Tina Barrett – Fire (Remixes) [Diamond Eyes Records]
This shouldn’t exist. This is another example of an artist who had previously seen immense fame in a larger group (S Club 7
) trying to find the same success on their own. Most will do this the sensible way, and start this after the previous groups disbandment. Striking while the iron is hot allows the new solo artist ride the wave of the groups disbandment for air play and cost-free promotion.
The sad thing is that Tina did not get this memo, and decided to start giving a crap almost 10 years after the band went down the toilet. Why did she take this long? Maybe she wanted to quit the business, or maybe she was bitter from the split but why on earth she created this I don’t know. Its so revolting it has caused me to come all this way to write this damning review.
Like I said in my review of Rachel Stevens (another S Club member chasing a solo career) most can afford high quality musicians and songwriters to try and ignite their solo career and sadly usually fail not because the music they are making is sub-par but that it cannot compete with all of the other mediocre shit that floats atop the pop landscape.
Well Tina clearly does not have the money to spend on such luxuries, and instead has made a song with the same budget a 16-year old has when making his hot new EDM tracks on SoundCloud. Tina is trying to tap into the popular EDM-pop market that was and still is very popular in the chart at the moment, but has created a mess of a song. With strained vocals (stop going RAHHHHHHHHH), terrible mixing, strange double-tracking that doesn’t work, lame as fuck lyrics, and the most uninspired backing beat I have heard in a while all you (the listener) end up with is a headache and maybe some mild confusion as to why such a monstrosity exists.
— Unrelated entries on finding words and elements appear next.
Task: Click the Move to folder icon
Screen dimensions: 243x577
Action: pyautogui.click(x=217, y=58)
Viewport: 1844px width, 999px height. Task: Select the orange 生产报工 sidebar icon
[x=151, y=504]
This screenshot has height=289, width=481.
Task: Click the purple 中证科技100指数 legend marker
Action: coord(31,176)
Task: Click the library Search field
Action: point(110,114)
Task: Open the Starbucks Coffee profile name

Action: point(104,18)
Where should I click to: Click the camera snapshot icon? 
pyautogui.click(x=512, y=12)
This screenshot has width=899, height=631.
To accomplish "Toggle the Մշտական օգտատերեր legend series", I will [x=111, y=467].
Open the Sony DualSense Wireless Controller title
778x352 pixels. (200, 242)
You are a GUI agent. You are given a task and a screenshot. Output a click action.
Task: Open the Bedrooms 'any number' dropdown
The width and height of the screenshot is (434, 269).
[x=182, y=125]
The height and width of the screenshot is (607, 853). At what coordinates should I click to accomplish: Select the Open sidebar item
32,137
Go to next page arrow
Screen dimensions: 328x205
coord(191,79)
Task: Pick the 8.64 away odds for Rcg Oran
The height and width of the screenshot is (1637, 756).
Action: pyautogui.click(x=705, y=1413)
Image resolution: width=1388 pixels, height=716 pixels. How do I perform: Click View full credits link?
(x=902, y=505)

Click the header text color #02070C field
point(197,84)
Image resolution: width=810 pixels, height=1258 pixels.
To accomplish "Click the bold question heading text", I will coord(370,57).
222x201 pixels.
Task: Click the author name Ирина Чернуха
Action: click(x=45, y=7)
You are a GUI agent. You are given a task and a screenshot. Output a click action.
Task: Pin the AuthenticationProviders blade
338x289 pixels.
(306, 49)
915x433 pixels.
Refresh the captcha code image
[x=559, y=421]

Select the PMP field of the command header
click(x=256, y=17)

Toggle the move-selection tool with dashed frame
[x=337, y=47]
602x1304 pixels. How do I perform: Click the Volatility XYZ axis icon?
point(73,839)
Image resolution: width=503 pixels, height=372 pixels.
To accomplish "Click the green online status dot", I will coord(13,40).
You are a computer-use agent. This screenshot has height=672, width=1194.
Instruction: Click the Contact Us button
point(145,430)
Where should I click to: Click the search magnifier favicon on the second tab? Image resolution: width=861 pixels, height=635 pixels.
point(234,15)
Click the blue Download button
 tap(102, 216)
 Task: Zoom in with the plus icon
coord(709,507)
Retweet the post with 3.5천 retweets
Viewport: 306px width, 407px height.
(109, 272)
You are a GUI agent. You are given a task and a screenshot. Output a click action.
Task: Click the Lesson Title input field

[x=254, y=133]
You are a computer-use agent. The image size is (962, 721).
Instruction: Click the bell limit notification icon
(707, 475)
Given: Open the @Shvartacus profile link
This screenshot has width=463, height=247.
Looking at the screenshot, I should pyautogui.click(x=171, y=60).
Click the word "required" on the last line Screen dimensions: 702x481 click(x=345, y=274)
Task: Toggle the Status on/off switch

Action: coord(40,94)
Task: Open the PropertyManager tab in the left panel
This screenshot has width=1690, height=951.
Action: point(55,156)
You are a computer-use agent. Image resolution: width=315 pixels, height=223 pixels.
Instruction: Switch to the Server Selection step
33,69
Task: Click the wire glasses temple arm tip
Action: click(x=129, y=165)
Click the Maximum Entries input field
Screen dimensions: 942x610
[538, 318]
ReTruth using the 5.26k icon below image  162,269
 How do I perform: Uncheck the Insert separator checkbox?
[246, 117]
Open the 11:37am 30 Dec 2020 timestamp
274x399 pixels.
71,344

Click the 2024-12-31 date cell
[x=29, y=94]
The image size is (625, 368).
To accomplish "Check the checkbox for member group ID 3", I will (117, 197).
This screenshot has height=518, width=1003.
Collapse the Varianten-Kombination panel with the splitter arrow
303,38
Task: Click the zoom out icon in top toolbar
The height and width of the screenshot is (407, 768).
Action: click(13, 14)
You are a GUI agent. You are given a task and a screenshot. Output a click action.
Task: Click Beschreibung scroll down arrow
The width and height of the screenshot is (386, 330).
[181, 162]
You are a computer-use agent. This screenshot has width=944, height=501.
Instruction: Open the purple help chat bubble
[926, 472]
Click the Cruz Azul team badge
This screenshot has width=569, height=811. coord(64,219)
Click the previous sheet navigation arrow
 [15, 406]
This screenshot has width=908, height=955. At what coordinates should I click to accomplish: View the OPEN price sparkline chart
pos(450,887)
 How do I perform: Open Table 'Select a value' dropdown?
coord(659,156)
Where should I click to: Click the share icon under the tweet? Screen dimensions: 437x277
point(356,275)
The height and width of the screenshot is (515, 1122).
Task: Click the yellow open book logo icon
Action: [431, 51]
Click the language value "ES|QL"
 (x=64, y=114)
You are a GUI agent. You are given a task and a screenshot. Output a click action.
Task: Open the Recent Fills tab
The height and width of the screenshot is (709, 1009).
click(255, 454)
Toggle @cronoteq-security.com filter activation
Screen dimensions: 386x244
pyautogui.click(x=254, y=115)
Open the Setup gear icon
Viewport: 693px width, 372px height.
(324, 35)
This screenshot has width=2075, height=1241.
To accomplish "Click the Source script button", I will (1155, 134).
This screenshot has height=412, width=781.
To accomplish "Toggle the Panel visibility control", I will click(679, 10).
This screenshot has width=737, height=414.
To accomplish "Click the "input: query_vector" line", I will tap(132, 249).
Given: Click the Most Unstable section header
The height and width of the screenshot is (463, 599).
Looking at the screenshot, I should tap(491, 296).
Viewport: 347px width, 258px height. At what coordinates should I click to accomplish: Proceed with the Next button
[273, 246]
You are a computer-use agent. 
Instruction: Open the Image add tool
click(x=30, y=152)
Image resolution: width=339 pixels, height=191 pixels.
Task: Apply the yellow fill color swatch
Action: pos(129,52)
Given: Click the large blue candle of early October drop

The music video that goes along with the track is also complete garbage and looks like a students first attempt at Adobe After Effects.
Tina clearly has no pride or confidence in this song as she disabled both ratings and comments on the video, knowing that the public were likely going to dismiss this song and tell her to do something more worthwhile with her time.
Anyway, I’m sure she’ll recover the £80 she lost making this track with the upcoming S Club 7 reunion tour.